Drempelbedrag schatkistbankieren 
Het drempelbedrag schatkistbankieren is het maximale bedrag dat een decentrale overheid buiten de schatkist mag aanhouden. Het drempelbedrag is bedoeld om te voorkomen dat een provincie of gemeente elke dag de laatste euro naar de schatkist moet overboeken.

De berekening van het drempelbedrag bestaat uit het begrotingstotaal vermenigvuldigd met 2%, voor zover het begrotingstotaal minder dan € 500 miljoen bedraagt. Voor een begrotingstotaal van € 500 miljoen of meer wordt het drempelbedrag verder verhoogd met 0,2% van het bedrag boven € 500 miljoen. Het minimum drempelbedrag bedraagt in alle gevallen € 1 miljoen. Voor onze provincie bedraagt het begrotingstotaal in 2023 € 594,3 miljoen. Het drempelbedrag wordt dan berekend als 2 % van € 500 miljoen (€ 10 miljoen), vermeerderd met 0,2% van € 94,3 miljoen (€ 0,2 miljoen).  Het drempelbedrag voor 2023 bedraagt daarmee € 10,2 miljoen.

Obligatieportefeuille

Terug naar navigatie - Obligatieportefeuille

Waarde
Op 30 juni 2022 bedroeg de nominale waarde van onze obligatieportefeuille € 74 miljoen. De marktwaarde bedroeg € 77 miljoen. In 2023 bedraagt de aflossing op de portefeuille € 27 miljoen. Dat betekent dat er eind 2023 dan nog  € 47 miljoen resteert. De vrijkomende middelen uit de obligatieportefeuille (zie de tabel hieronder) mogen we niet meer herbeleggen vanwege het verplichte schatkistbankieren. Onze portefeuille loopt op termijn dan ook terug naar nihil.

Verloopoverzicht rente en aflossing
Nog te ontvangen rente- en aflossingsbedragen uit onze obligatieportefeuille:

Jaar Rente Aflossing
2023 2,9 27,4
2024 1,2 5,0
2025 1,0 14,8
2026 0,4 -
2027 0,4 -
2028 0,4 -
2029 0,4 -
2030 0,4 8,6
2031 0,4  
2032 0,4 -
2033 0,4 -
2034 0,4 -
2035 0,4 -
2036 0,4 -
2037 0,4 18,3
Totaal 22,6 74,1

Bedragen afgerond op miljoenen euro’s

 

Risicobeheersing
We hebben onze obligatieportefeuille ondergebracht bij de bewaarbank BNY Mellon. ASR-Vermogensbeheer beheert onze obligatieportefeuille en is onze intermediair naar de BNY Mellon.
De mate waarin we risico lopen op onze obligatieportefeuille maken we inzichtelijk via toegekende ratings op onze obligaties door externe ratingbureaus. Ratings geven inzicht in de kredietwaardigheid van een uitgevende instelling of instrument.

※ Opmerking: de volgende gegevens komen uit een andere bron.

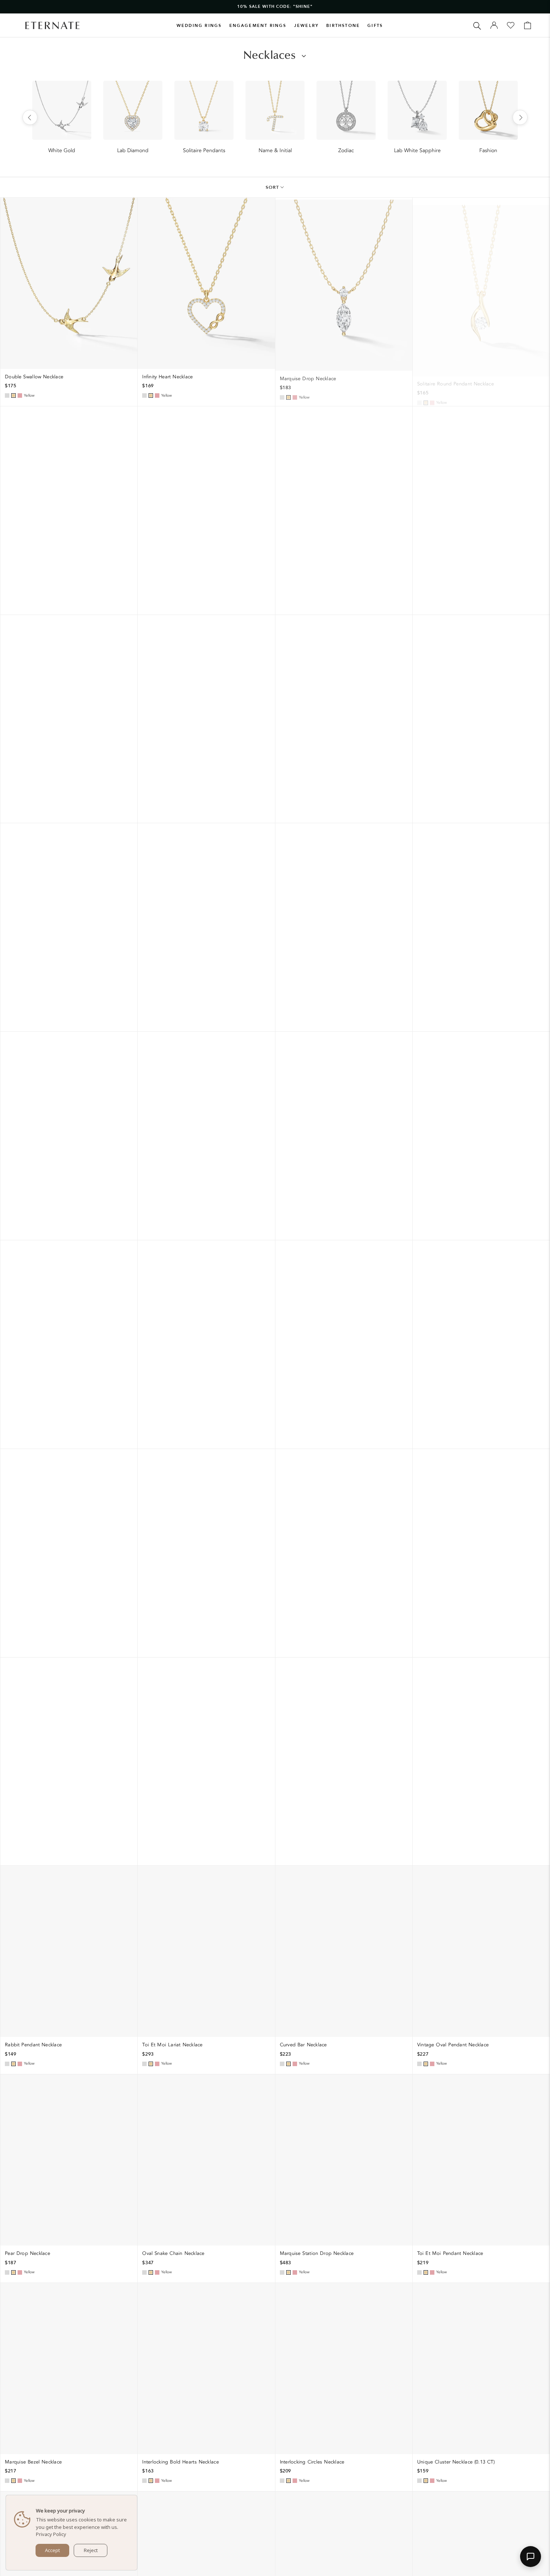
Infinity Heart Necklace (167, 376)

Bij een rating van AAA (de hoogste rating) is de kans zeer klein dat de hoofdsom of rentebetalingen niet ontvangen zullen worden. Instrumenten met rating AAA, AA, A of BBB worden Investment Grade instrumenten genoemd. Instrumenten met een lagere rating dan BBB hebben een meer speculatief karakter. Deze zijn voor ons niet toegestaan (Wet Fido).

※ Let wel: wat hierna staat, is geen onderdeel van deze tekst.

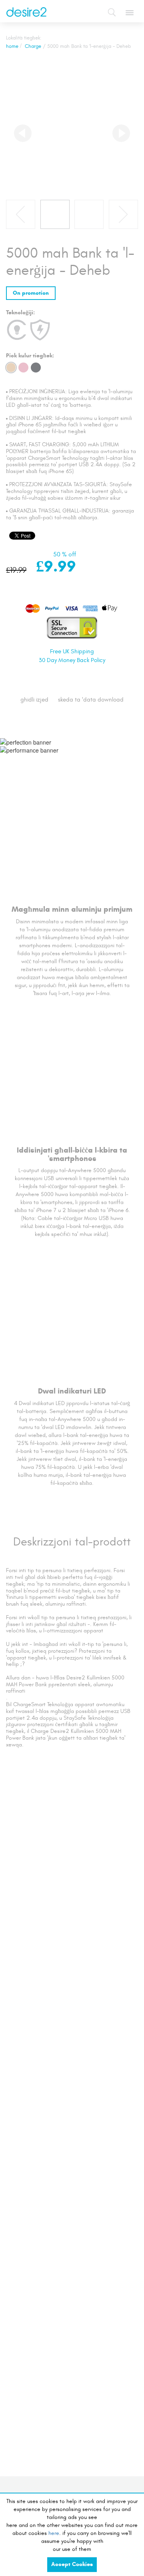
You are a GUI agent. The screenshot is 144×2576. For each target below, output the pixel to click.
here (53, 2533)
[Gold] (11, 368)
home (12, 46)
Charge (33, 46)
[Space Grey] (36, 368)
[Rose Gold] (23, 368)
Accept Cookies (72, 2564)
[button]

Onze obligatieportefeuille heeft een risicomijdend profiel:

Rating Nominale waarde  
AAA 27 36%
AA 32 43%
A 5 7%
BBB 10 14%
Totaal 74 100%

Bedragen afgerond op miljoenen euro’s

Het BBB-deel van onze obligatieportefeuille betreft Italië-obligaties. Deze obligaties lopen af in 2023. Bij de aankoop hadden deze obligaties een A-rating.
Alle obligaties in de beheerportefeuille luiden in euro’s zodat er geen valutakoersrisico is.

 

Optie vervroegde verkoop
Voor onze obligatieportefeuille hanteren wij een “niet verkopen” strategie, wat betekent dat we de obligaties in principe aanhouden tot de aflossingsdatum. Bij een dalende kapitaalmarktrente stijgt vaak de marktwaarde van de (vastrentende) obligaties. Dan kan het aantrekkelijk zijn om deze obligaties eerder te verkopen. De boekwinst is dan hoger dan de renteopbrengsten die we mislopen. Een vervroegde verkoop doen we alleen bij obligaties met een aflossingsdatum in het lopende boekjaar.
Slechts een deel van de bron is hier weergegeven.